DATASET CONTENT below:
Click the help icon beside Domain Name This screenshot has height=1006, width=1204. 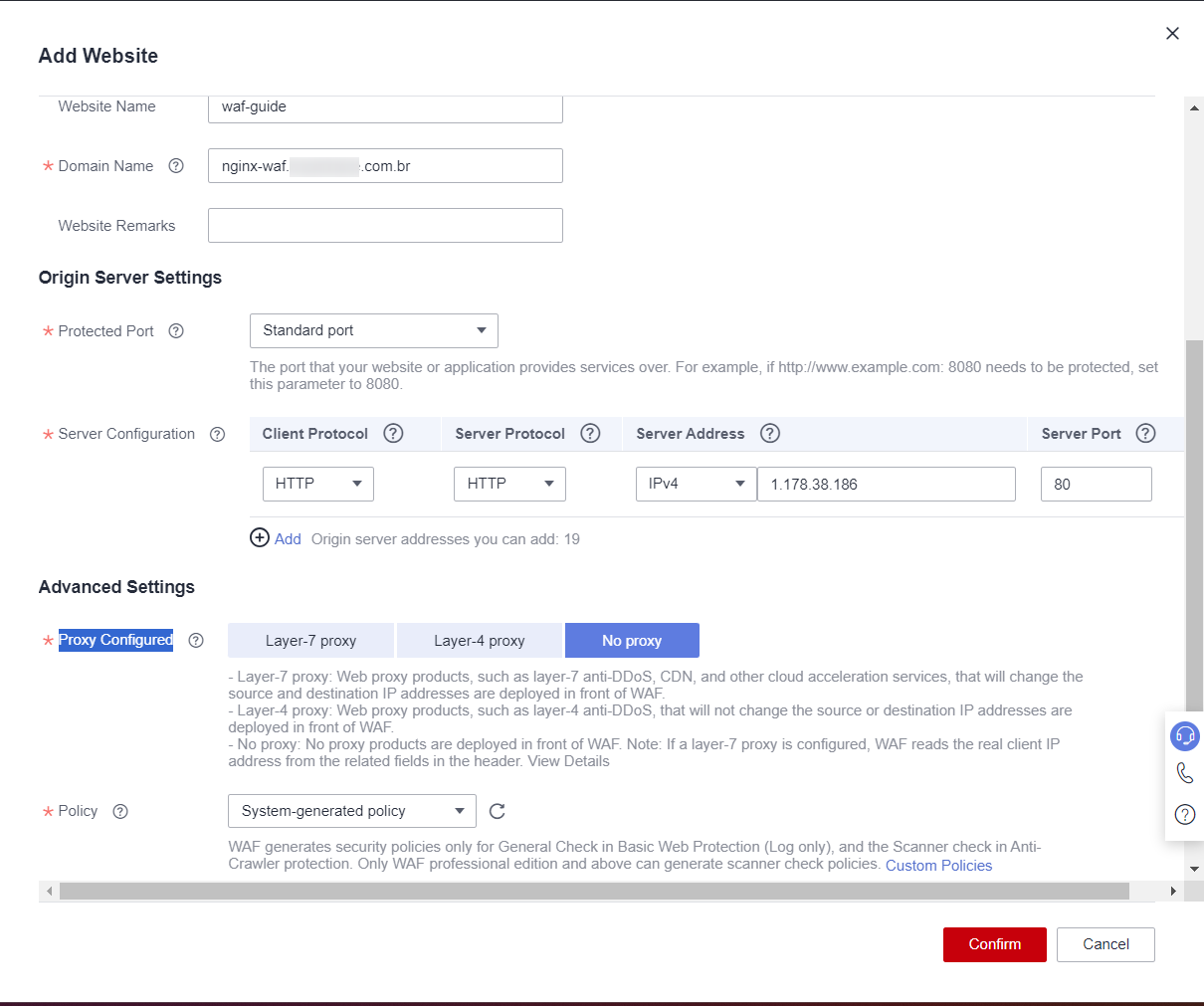176,166
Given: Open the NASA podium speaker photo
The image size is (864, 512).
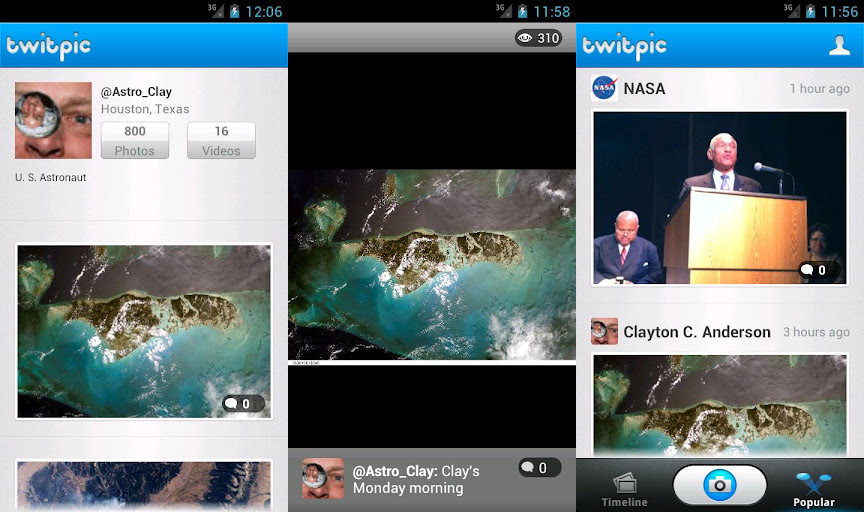Looking at the screenshot, I should tap(720, 196).
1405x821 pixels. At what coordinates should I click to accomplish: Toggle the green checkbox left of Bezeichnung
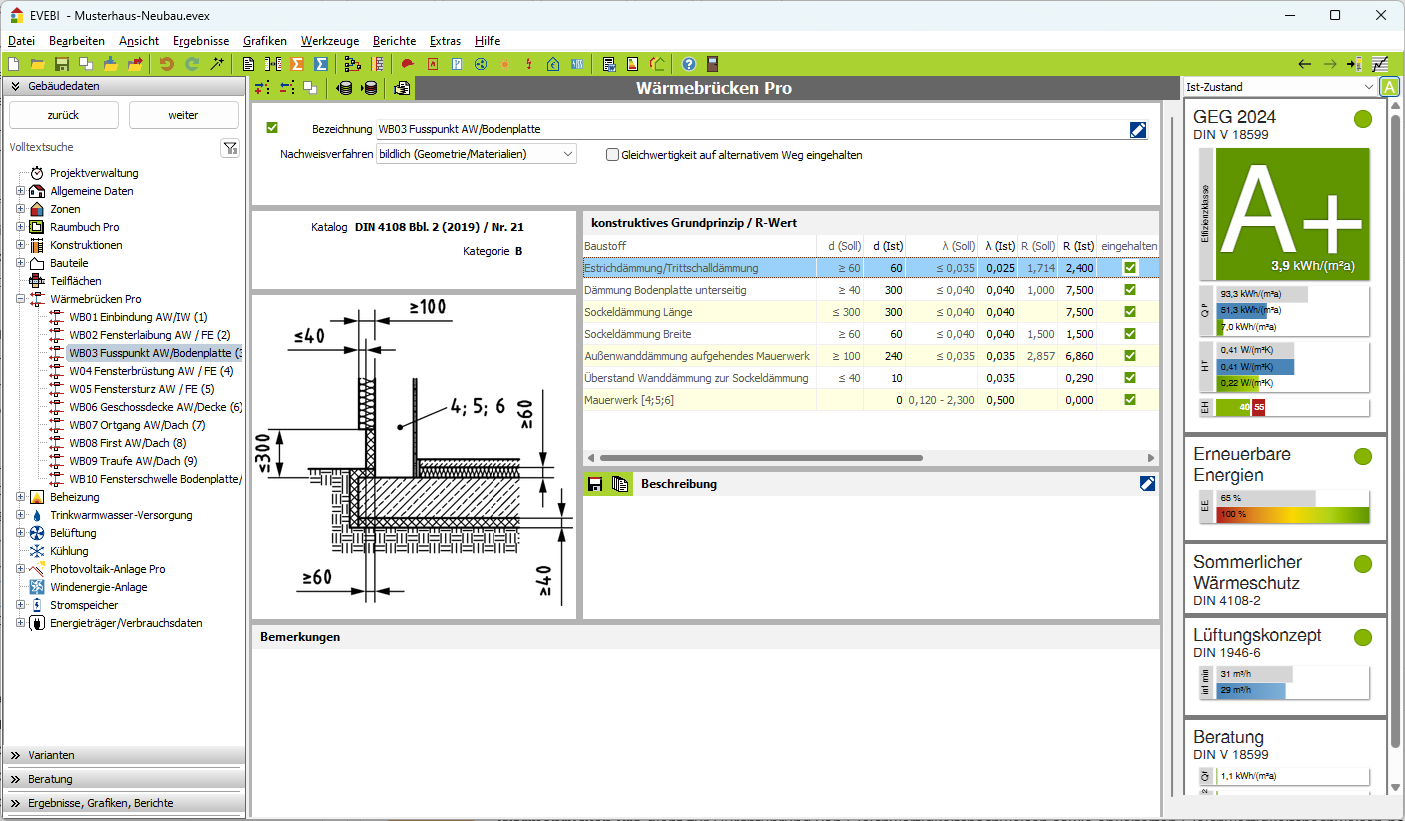(x=272, y=128)
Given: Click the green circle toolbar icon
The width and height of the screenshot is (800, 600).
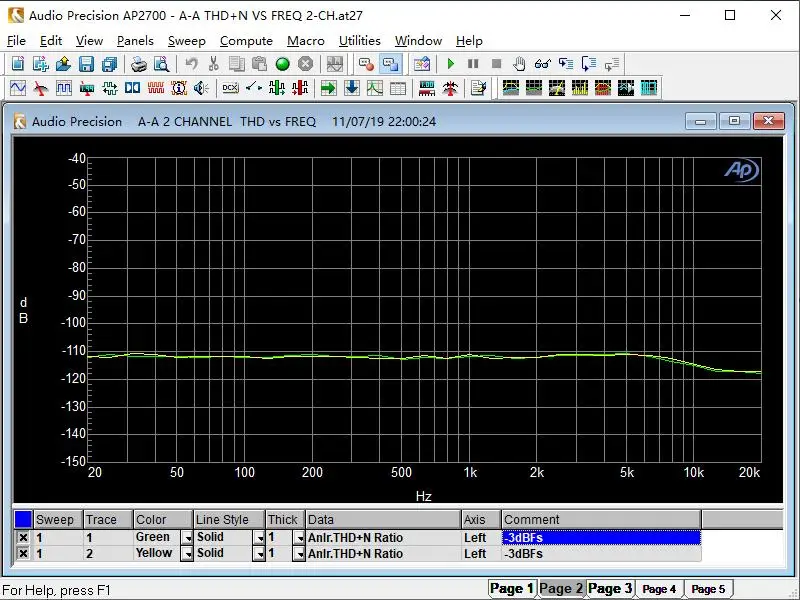Looking at the screenshot, I should coord(282,64).
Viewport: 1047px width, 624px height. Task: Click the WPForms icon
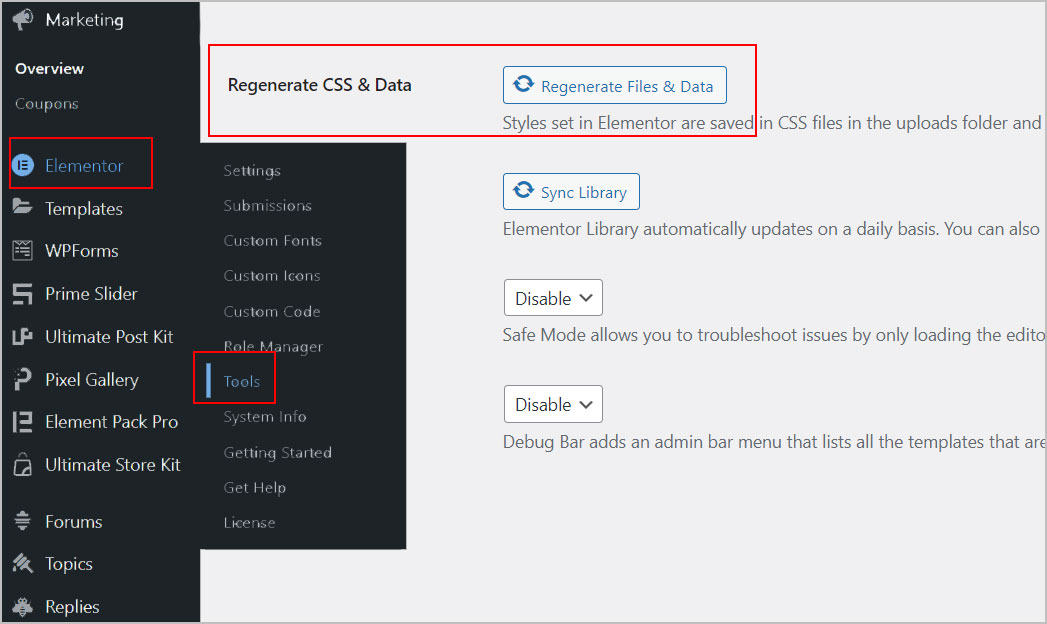(22, 250)
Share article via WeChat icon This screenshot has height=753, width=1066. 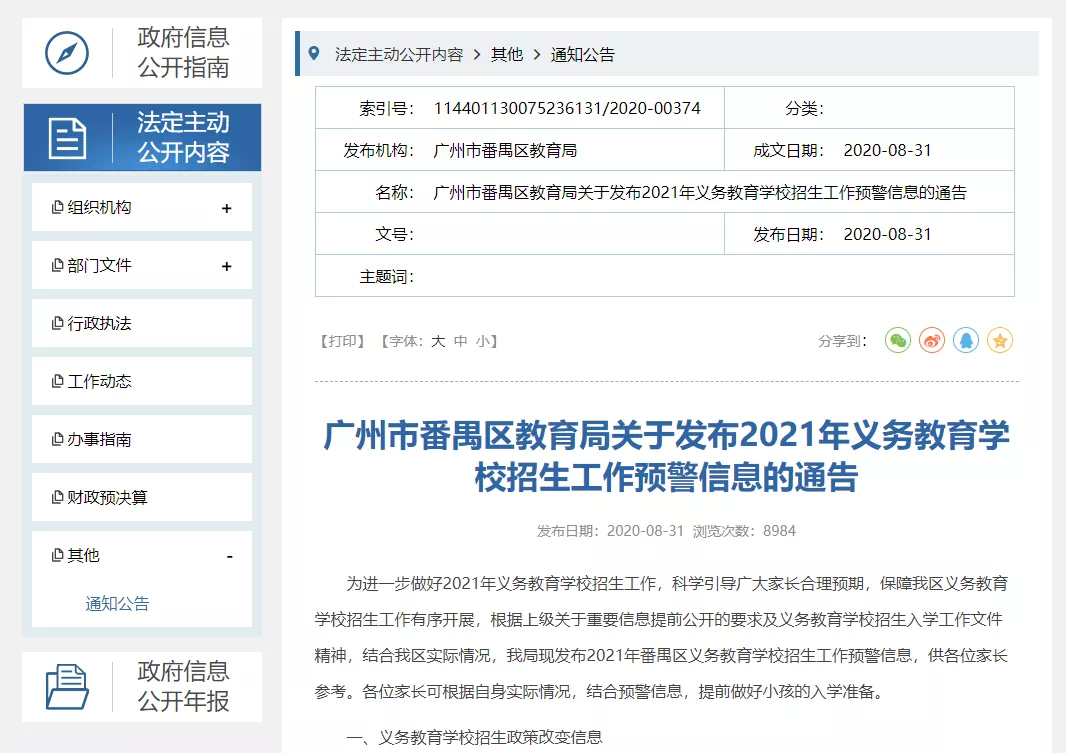pos(898,341)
End of DATASET CONTENT.
● TASK DESCRIPTION
Wherever a line in the listing contains the word "Given", copy that line out.

● FINISHED EXERCISE
Given: Open the NASA podium speaker photo
Given: Click the green circle toolbar icon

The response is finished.